Usually, surgeons need a donor with the same blood type as the recipient for successful organ transplantation. Doctors have come up with a workaround to this problem: In the days leading up to a transplant, they administer intensive treatments that suppress a recipient’s immune system and deplete their antibodies in the hopes the recipient’s body won’t attack the new organ and the cells it produces.
But this recipient-centric method only works if the patient receives an organ from a living donor, not a deceased donor. Organs from deceased donors must be transplanted right away and there’s not enough time for the recipient to undergo the necessary immune system treatments before surgery, explains Rachel Fieldhouse for Nature News. Deceased-donor transplants are also expensive and can increase the risk of infection and bleeding before, during and after surgery.
So scientists set out to find another possible solution—one that focuses on changing the donor organ itself, rather than the recipient’s immune system. In 2019, researchers discovered two enzymes capable of removing antigens from type A blood. Three years later in 2022, scientists used the newly-discovered enzymes to convert lungs and kidneys from type A to type O, a process known as “enzyme-converted O,” or ECO. But they stopped short of transplanting the ECO organs into human bodies.

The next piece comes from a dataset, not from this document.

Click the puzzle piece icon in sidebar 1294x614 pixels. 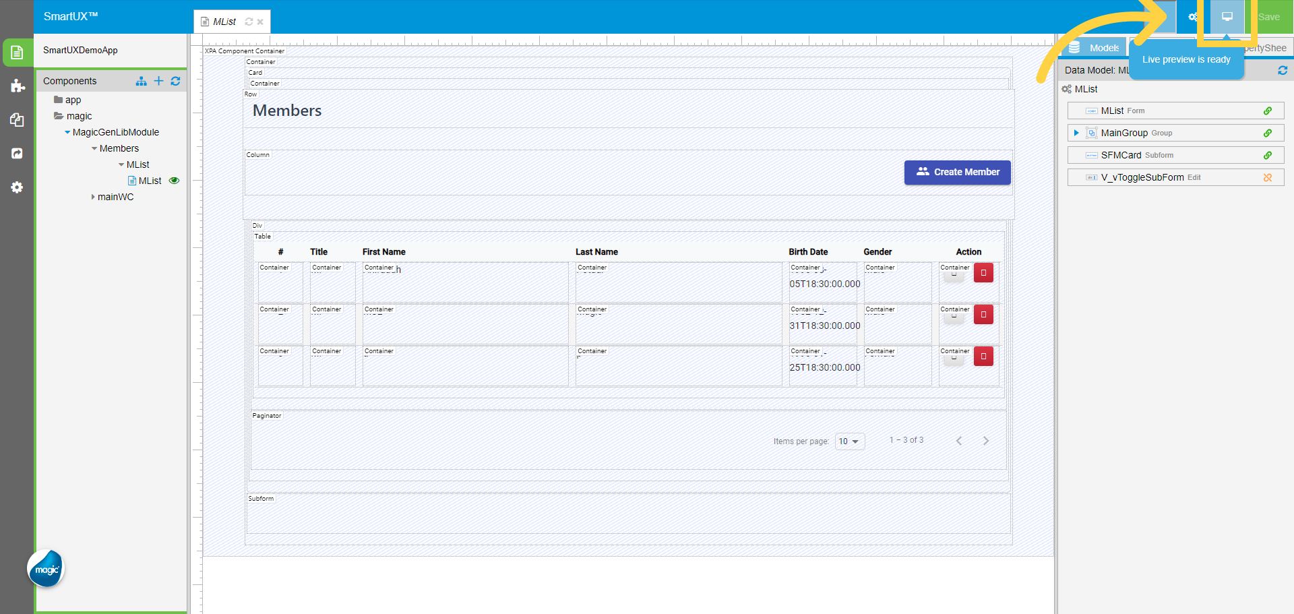(x=18, y=86)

In the new study, scientists repeated the process with a type A kidney that had been deemed unsuitable for transplantation. For two hours, they perfused the organ with an enzyme-filled fluid that removed its A antigens—effectively turning it into a type O organ with neither antigen.
“It’s like removing the red paint from a car and uncovering the neutral primer,” says study co-author Stephen Withers, a biochemist at the University of British Columbia, in a statement. “Once that’s done, the immune system no longer sees the organ as foreign.”

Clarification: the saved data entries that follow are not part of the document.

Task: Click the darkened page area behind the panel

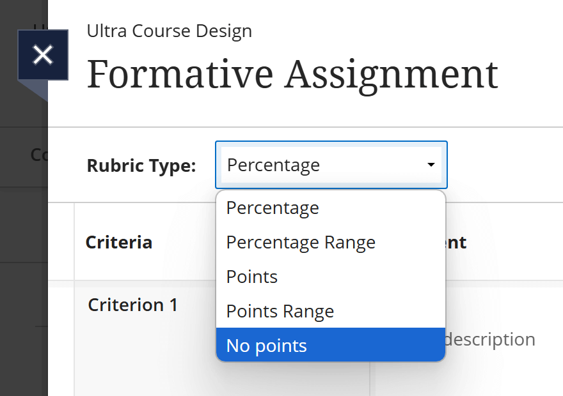Action: click(x=24, y=255)
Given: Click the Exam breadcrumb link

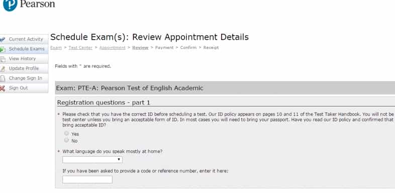Looking at the screenshot, I should click(x=56, y=48).
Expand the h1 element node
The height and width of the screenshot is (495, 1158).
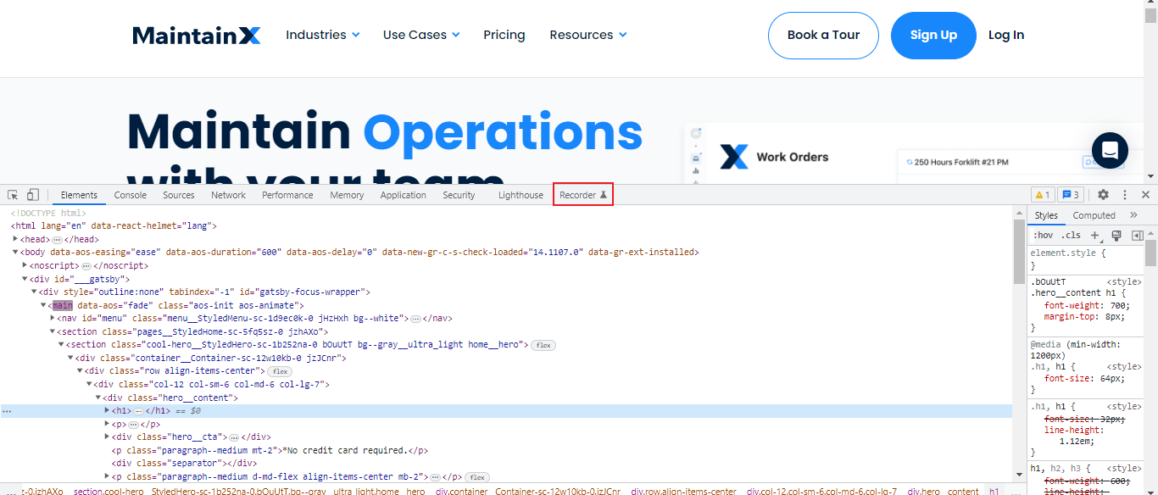click(107, 411)
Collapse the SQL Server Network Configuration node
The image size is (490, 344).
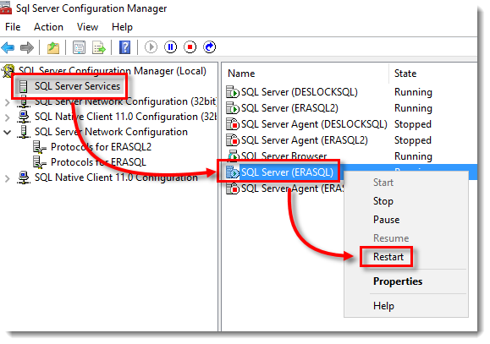coord(7,133)
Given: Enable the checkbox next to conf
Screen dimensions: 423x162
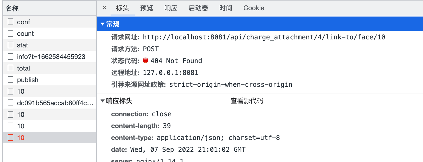Looking at the screenshot, I should 10,22.
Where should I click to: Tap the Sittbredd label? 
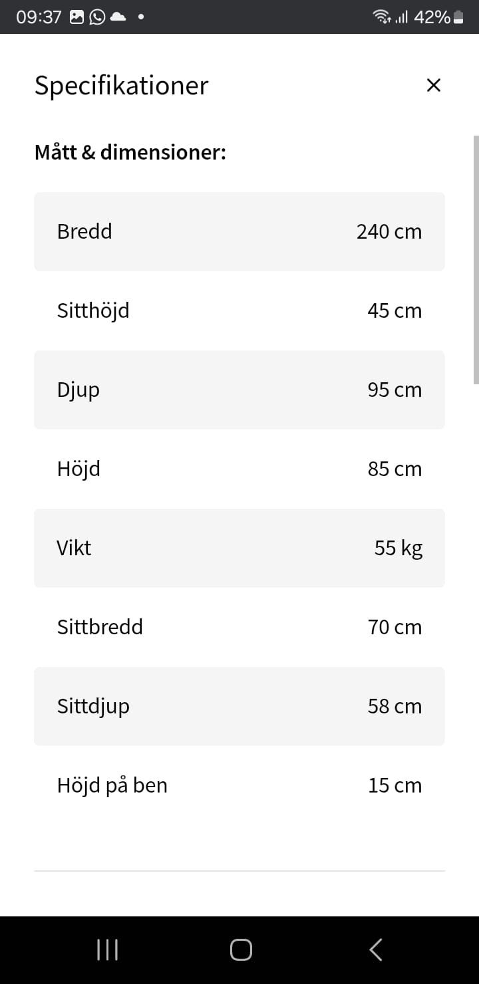(100, 627)
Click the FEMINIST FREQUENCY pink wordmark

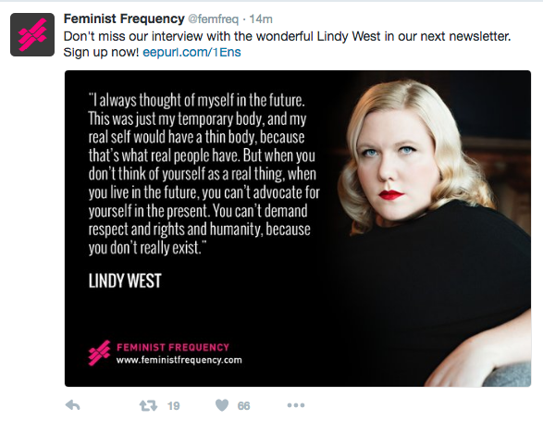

The process does not remove the antigens permanently. But scientists were hopeful it would the organ would retain the new blood type long enough to prevent the recipient’s body from immediately rejecting the organ, known as “hyperacute” rejection.

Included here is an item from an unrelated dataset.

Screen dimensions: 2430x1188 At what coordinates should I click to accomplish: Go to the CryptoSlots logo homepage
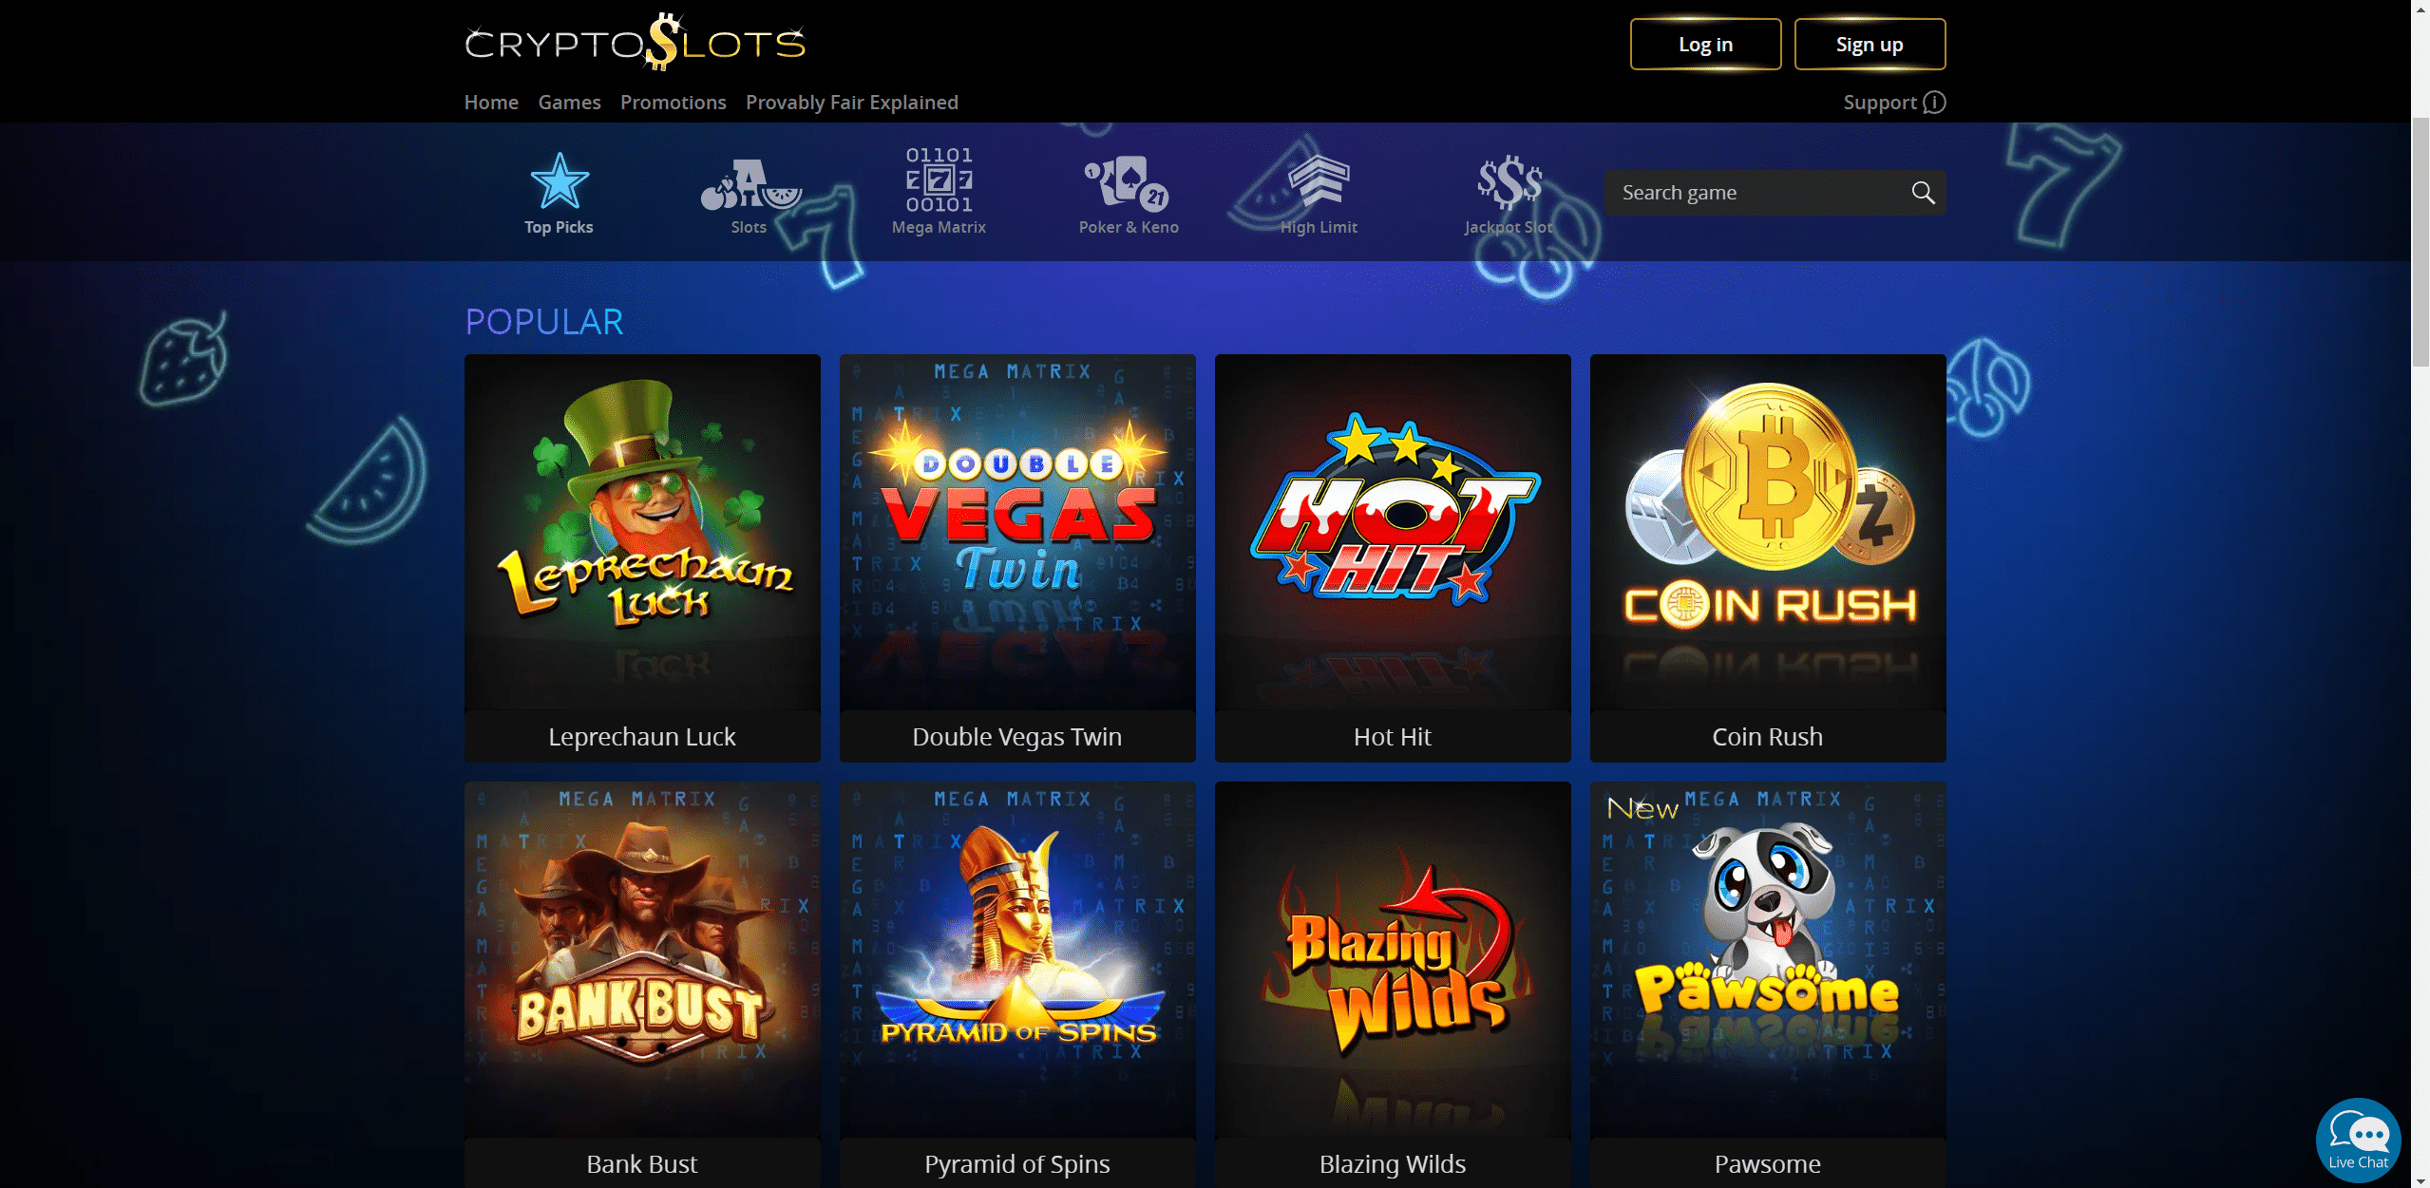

They tested this theory by implanting the ECO kidney into the body of a 68-year-old brain-dead man in Chongqing, China, whose family consented to the experiment. The researchers did not administer antibody therapy—standard protocol for transplants in living patients to help prevent hyperacute rejections—because they wanted to see how the body reacted naturally.
“We needed to understand how things progressed,” Withers writes in an email to LiveScience’s Kristina Killgrove.
The recipient’s body accepted the ECO kidney for two days. On the third day, however, the ECO kidney started producing A antigens again, triggering the body’s immune response.
The scientists were not deterred, as the experiment was meant to help them understand the rate at which an ECO kidney would begin producing A antigens again. Under ordinary circumstances, doctors could use a variety of treatments to minimize the body’s immune response to the organ.
The concept of a universal donor kidney is “potentially game-changing,” Aisling MacMahon, executive director of Kidney Research UK, told the BBC’s Christy Cooney of a similar experiment in August.
It would be an especially helpful development for transplant candidates with type O blood, who wait two to four years longer for organs than individuals with other blood types. These individuals can only accept type-O kidneys. However, because type-O kidneys can be given to type A or type B recipients, they are usually in short supply. And patients from minority groups face further disparities in organ transplantation: In a 2022 report, the National Academies of Science, Engineering, and Medicine found the current system to be “demonstrably inequitable.”
This area of research is still in the early stages, the scientists say. But if the novel, organ-centric approach pans out, it could be a game-changer for transplant medicine. “It will help a lot of people,” says co-author Jayachandran Kizhakkedathu, a pathologist at the University of British Columbia, to CityNews Vancouver’s Jan Schuermann.